August Comte, Thoemmes
About the author…
August Comte (1798-1857), a founder of sociology, believes societies as well as all other aspects of our world can be known solely through observation and reason. Although he rejects the existence of theoretical entities, he believes all explanation and prediction are based on lawful succession—not causality, for he thought causality was not reducible to observation. In his view, each of the individual sciences has unique features and, just like social processes, passes through three stages: the theological based on supernatural powers, the metaphysical based on abstract ideas, and the positive (or scientific) based on relationships among empirical facts. His development of positivism not only interested J. S. Mill but also influenced the development of twentieth century logical positivism.
About the work…
In his Cours de Philosophie Positive, Comte explains how societies evolve in accordance with natural law. The three stages discussed here, the theological-military, the metaphysical-transitional, and the scientific-industrial, he argues, progress according to a law of social development. Furthermore, he advocates a historical method of study for social science based on empirical methods.

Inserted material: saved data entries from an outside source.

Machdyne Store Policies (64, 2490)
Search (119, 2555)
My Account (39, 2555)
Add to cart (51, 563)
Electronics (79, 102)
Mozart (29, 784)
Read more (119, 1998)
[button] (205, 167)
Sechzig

Explain Comte's three laws of development.
According to the law of the three stages, how does the metaphysical state differ from the religious state of understanding? Is it possible for a person to understand the world two different ways?
Clarify as precisely as possible Comte's description of the third stage of knowledge. Do you think Comte would endorse "the quest for certainty"?
August Comte. Cours de Philosophie Positive. Translated by Paul Descours and H. G. Jones. 1905.